04 November 2009

The Games Are On

Turns out that the coordinator is everything I said she is in my last post. And she's a backstabber on top of that.

Today I got a tongue-lashing from my department chair because the coordinator told her I did something I didn't do, and that I said something I never said. Of course, the department chair will always take her word over mine. That's how it is when someone has more ambition than intelligence or talent and has a title that you don't.

It looks like I'm going to revert to an old way of mine: On the job, I simply won't talk to anyone unless I must. That's how I used to be on previous jobs. Of course, that limited my networking opportunities, but that wasn't so bad for me, really. I mean, is the hobnobbing really worth having someone do what this coordinator did to me? Look where being open and friendly with co-workers got me!

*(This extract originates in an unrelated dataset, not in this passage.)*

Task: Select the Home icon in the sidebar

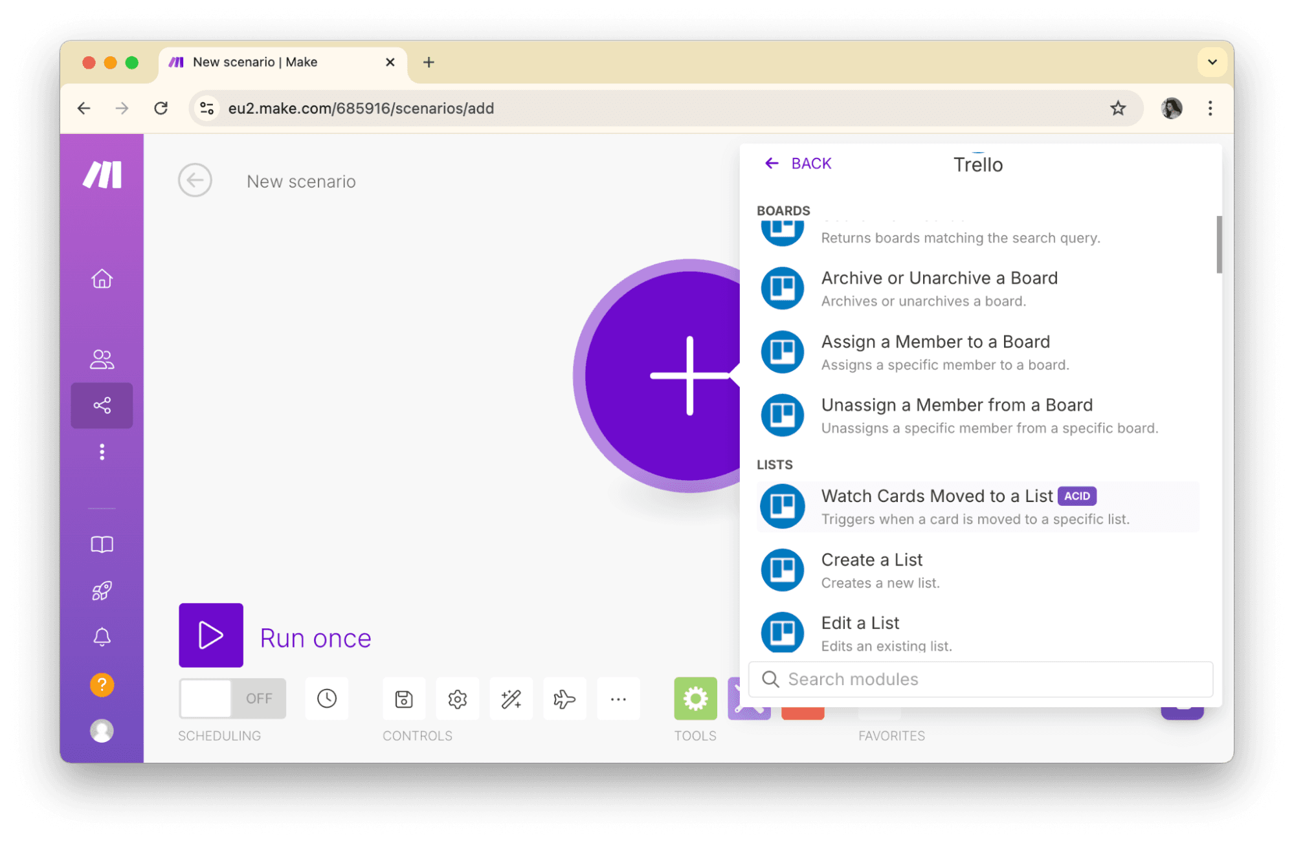Action: click(x=102, y=278)
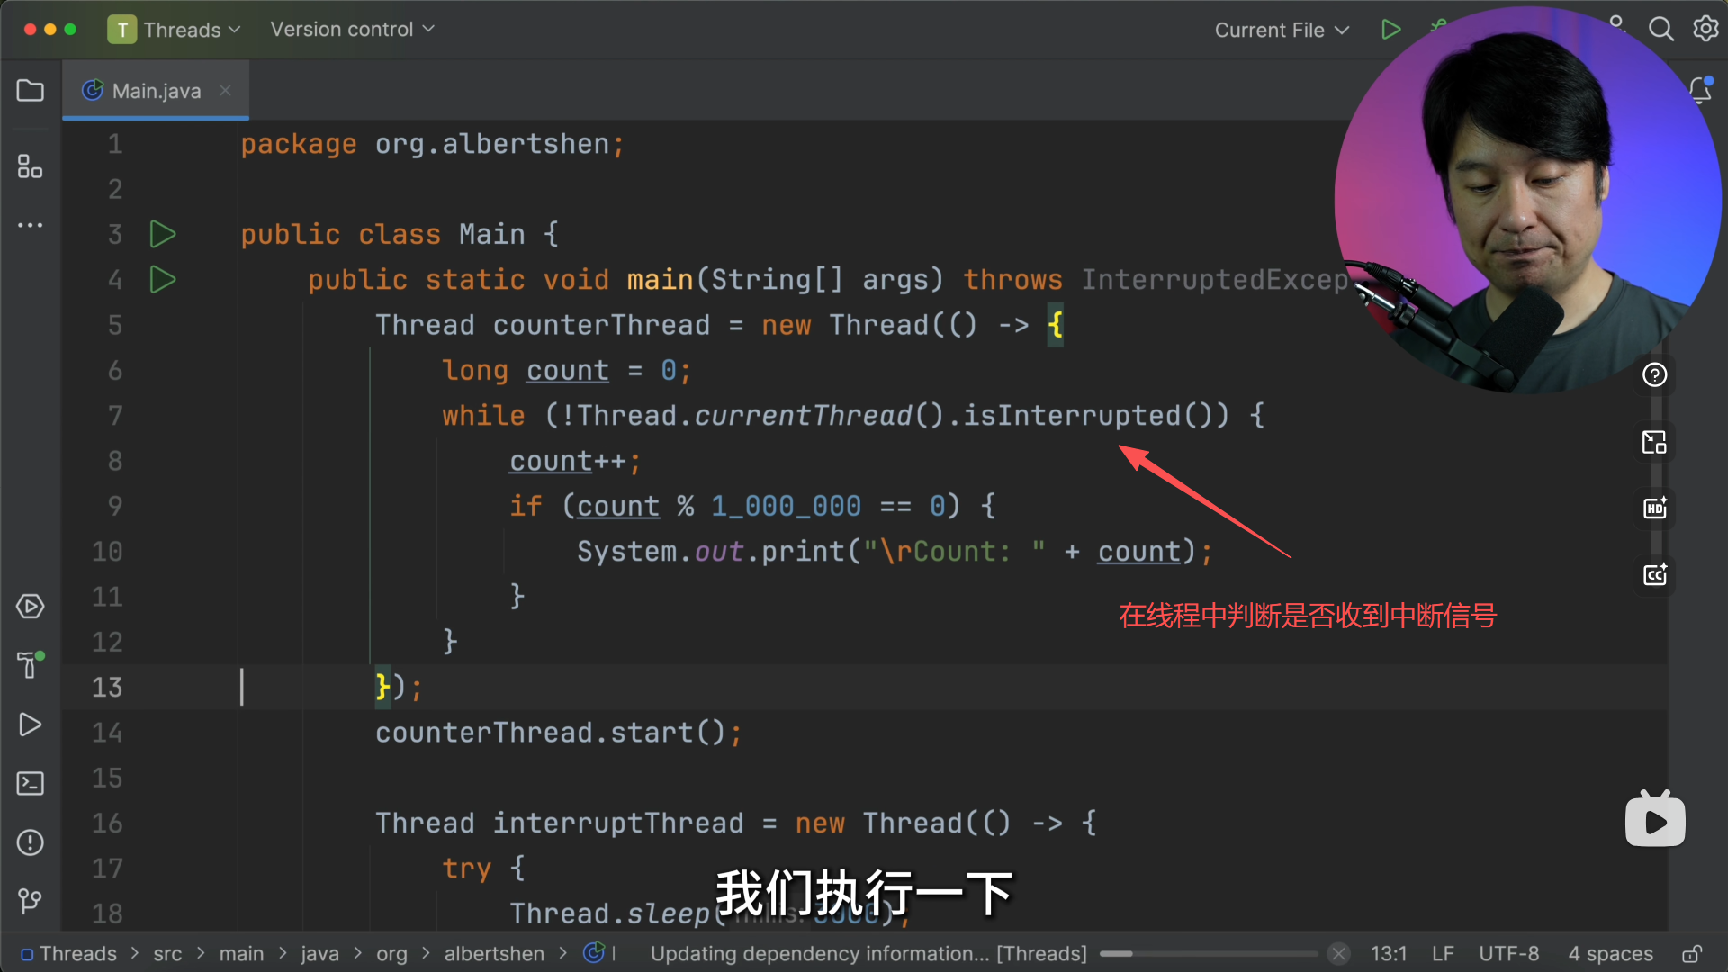The image size is (1728, 972).
Task: Open the Structure tool window icon
Action: pos(30,167)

The only thing that's worthwhile about being an educator is actually educating people. Sometimes that happens in the classroom; other times it happens in other contact you have with your students. But the rest of being an educator is not worth what you have to go through to become one: The pay sucks and you find yourself dealing with pettiness and vindictiveness you simply don't see in any other sort of endeavor.

And English departments are, I'm convinced, the worst of all. Well, maybe some philosophy departments are worse, but I can't imagine any other sort of department that can be so bad.

At times like this, I think my students who are accounting majors have the right idea!




3 comments:

EdMcGon said...

You'd be surprised how much pettiness and vindictiveness you can find in the business world. ;)

That said, I've found that karma usually comes back to haunt people like that. When they are in positions of power, that can mean bad things for an entire organization.

Justine Valinotti said...

Hi Ed: I think any time people's egos are wrapped around whatever they do, there will be pettiness.

I've been in the business world as well as in nonprofits and academia. Each milieu has its own kind of pettiness. In the academic world, you have people with wonderful paper credentials that aren't recognized outside the ivory tower. So they fight each other over things that are completely inconsequential and will bring personalities into the battle.

And, when you're in an English Department, most of the things on which you're evaluated are subjective, so people can be vindictive in ways that, I believe, they can't be in endeavors where what people do is more quantifiable. Not that I think numbers are always better, or would want such an evaluation: The things I do best are, for the most part, not quantifiable.

Still...I can't help but to wonder whether someone with a PhD from one of the best programs in the country and a record of scholarship would have better things to do.

EdMcGon said...

If I've learned nothing else, but the quantity of one's education doesn't necessarily equate to the quality of one's education. If someone was an ass before their schooling, they will probably be an ass afterwards too. Education does nothing to improve the character of an individual.